Sort through the entries below and pull out lines containing the word "computer".

════════

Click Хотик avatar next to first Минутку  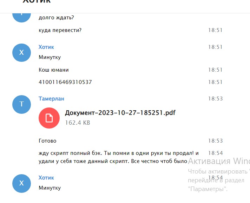point(21,53)
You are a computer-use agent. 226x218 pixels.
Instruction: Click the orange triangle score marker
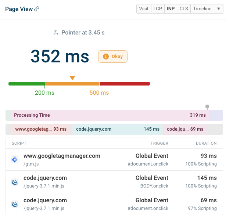tap(72, 78)
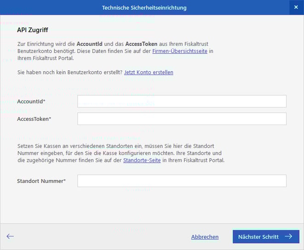Focus the AccountId input field
This screenshot has width=304, height=250.
(x=182, y=101)
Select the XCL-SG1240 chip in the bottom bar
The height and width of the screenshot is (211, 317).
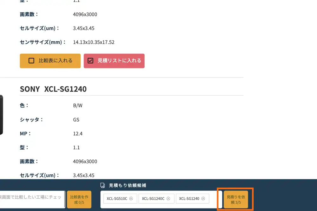click(x=189, y=199)
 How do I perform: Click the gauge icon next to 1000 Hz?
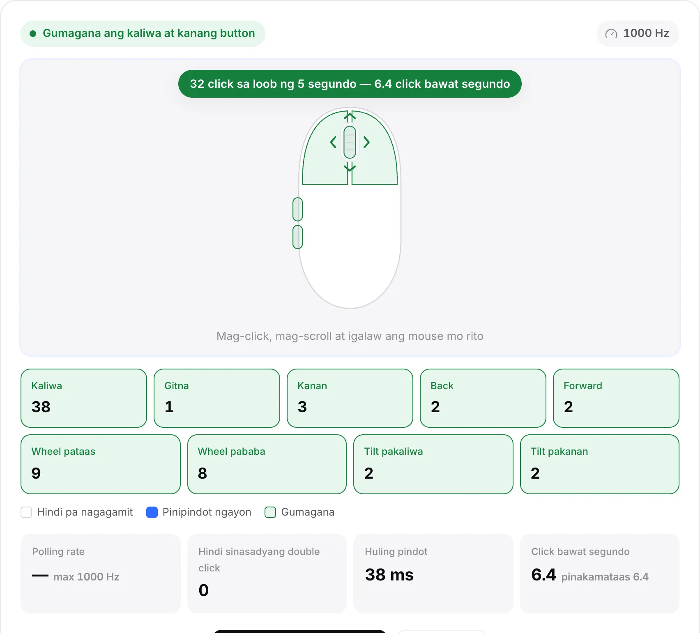click(x=611, y=34)
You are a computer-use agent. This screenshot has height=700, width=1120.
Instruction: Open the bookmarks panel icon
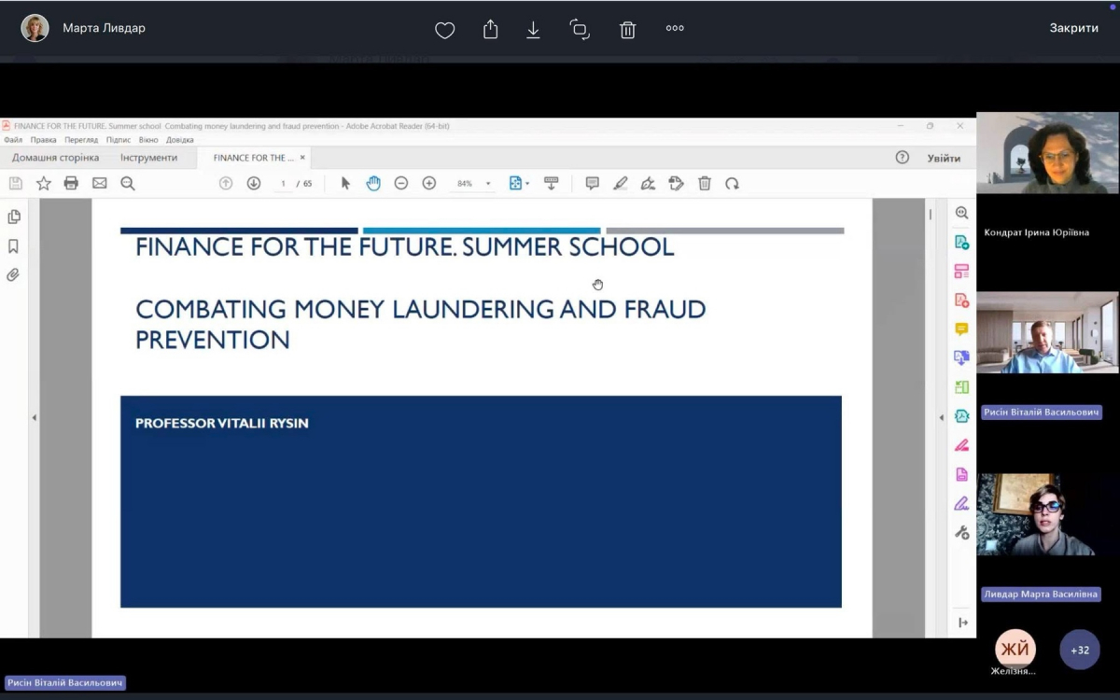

════════

RESPONSE TO THIS EXERCISE
You are a computer-use agent. 226x218 pixels.
You are a computer-use agent. This screenshot has height=700, width=1120.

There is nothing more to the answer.